A People's History of the United States Quotes


The treatment of heroes (Columbus) and their victims (the Arawaks)—the quiet acceptance of conquest and murder in the name of progress—is only one aspect of a certain approach to history, in which the past is told from the point of view of governments, conquerors, diplomats, leaders.


Here the author is laying down the framework for what constitutes a “people’s history” of the United States. An overview of what history actually means is revealed by Zinn as sometimes—more often than not, if not necessarily usually—the creation of an agenda that serves not the purpose of education and information, but disseminating propaganda supporting the ruling elite. The history of the “discovery’ of the “New World” serves the purpose of propagating the idea of European superiority rather than European genocide.

It is possible, reading standard histories, to forget half the population of the coun- try. The explorers were men, the landholders and merchants men, the political leaders men, the military figures men. The very invisibility of women, the overlooking of women, is a sign of their submerged status.


Another example of history being incomplete because its purpose is not enlightenment, but propaganda is the extremely noticeable—when one starts to take notice—absence of women in history books. Not that women aren’t to be found there—Cleopatra, Queen Elizabeth I, Joan of Arc—but their mention is conspicuous precisely because of the absence of official accounting and recording of the contributions made by half the population.

There were writers of the early twentieth century who spoke for socialism, who criticized the capitalist system harshly. These were not obscure pamphleteers, but among the most famous of American literary figures, whose books were read by millions: Upton Sinclair, Jack London, Theodore Dreiser, Frank Norris.


Another example of history being written to advance a prevailing ideology is the account of the socialist movement in America. The bulk of the American population for more than half a century been dominated by the Baby Boomers, a generation raised on a steady textbook diet of Cold War propaganda which succeeded in pushing the embrace of socialism and communism in America to the fringes of society. The truth, Zinn points out, is substantially different; embrace of socialist ideas was far more expansive and closer to the mainstream than the textbooks of the latter half of the 20th century ever suggested.

From 1964 to 1972, the wealthiest and most powerful nation in the history of the world made a maximum military effort, with everything short of atomic bombs, to defeat a nationalist revolutionary movement in a tiny, peasant country—and failed.


In just one sentence, the author boils down to its essential framework the entire history of the Vietnam War.

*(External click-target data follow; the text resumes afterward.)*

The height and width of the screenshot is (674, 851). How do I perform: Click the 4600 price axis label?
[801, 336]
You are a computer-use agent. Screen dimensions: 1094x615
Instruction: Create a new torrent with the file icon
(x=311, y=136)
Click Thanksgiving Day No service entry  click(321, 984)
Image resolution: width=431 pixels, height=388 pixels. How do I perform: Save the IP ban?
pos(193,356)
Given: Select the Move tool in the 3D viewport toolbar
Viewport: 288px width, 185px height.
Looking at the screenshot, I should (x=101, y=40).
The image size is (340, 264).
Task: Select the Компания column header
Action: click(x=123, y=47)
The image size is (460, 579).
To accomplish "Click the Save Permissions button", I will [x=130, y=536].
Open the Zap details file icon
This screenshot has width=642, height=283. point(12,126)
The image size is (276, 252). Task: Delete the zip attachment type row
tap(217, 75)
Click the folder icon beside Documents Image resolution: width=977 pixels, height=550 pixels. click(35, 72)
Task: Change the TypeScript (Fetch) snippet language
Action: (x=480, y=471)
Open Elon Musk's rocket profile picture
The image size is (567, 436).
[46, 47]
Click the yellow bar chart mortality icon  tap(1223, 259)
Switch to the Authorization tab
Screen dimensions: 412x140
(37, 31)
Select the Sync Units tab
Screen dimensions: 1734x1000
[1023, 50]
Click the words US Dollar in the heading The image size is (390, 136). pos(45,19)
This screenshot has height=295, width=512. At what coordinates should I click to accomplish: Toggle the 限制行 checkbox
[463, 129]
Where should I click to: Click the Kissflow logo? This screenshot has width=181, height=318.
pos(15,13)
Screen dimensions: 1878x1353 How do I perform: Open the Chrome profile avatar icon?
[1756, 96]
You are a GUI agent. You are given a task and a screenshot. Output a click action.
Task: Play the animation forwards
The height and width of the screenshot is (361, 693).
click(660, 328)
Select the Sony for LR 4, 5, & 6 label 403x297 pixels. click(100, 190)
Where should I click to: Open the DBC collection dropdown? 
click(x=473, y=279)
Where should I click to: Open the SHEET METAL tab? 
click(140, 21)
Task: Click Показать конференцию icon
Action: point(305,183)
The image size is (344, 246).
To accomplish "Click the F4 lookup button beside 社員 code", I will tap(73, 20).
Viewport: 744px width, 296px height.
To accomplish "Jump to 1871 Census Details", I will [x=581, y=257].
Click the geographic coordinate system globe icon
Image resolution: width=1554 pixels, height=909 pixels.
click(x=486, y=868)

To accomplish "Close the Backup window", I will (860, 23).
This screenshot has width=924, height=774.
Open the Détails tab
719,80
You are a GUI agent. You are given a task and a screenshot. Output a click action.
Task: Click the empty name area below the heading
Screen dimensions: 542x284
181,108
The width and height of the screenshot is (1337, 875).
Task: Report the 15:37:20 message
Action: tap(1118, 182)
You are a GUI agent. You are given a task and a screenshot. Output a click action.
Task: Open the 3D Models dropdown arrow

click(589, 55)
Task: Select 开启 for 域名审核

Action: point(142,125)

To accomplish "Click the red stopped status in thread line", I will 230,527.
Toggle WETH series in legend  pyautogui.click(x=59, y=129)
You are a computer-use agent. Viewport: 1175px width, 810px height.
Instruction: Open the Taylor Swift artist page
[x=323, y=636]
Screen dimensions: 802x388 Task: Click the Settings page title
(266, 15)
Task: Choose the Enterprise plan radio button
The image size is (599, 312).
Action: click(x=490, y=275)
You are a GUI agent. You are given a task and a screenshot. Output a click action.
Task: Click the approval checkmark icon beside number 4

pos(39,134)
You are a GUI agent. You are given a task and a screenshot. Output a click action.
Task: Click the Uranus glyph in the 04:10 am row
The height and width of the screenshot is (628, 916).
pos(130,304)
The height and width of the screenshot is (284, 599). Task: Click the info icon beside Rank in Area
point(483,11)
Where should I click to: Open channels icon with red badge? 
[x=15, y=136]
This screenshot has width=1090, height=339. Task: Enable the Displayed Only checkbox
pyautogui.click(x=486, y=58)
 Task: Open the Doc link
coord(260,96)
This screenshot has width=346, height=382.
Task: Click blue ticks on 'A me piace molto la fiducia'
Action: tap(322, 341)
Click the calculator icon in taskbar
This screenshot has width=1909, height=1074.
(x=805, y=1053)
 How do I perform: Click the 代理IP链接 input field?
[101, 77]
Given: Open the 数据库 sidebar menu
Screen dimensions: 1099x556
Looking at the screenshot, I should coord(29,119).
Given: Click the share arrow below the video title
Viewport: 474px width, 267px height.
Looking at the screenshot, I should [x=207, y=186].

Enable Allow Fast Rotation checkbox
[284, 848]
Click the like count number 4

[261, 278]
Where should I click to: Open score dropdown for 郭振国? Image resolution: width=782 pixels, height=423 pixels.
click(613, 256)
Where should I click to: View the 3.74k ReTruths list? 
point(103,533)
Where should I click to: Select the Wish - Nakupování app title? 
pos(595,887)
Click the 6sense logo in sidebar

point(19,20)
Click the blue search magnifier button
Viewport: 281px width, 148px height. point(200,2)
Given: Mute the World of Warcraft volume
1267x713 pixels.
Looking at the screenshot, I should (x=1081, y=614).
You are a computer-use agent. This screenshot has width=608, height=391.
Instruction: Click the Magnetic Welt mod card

It is not a state of historical fact that is to be found in school textbooks and in the books in which it or variations may be found, it is a historical summation that will be attacked—as Zinn’s book has been, for instance—for any number of reasons except its irrefutable basis in fact. Admittedly, no single sentence can convey the complexities of a historical event like the Vietnam War—a conflict which at the time divided the country to a degree it had not experienced since the Civil War a century earlier. The statement is analogous, for instance, to describing The Wizard of Oz as a "story about a little girl who goes to strange land and then returns home again." Such a summation is not wrong, but it is hardly the whole story, either. Zinn’s point is that tall too often history books are not wrong, but what is left out can change the perspective and understanding substantially.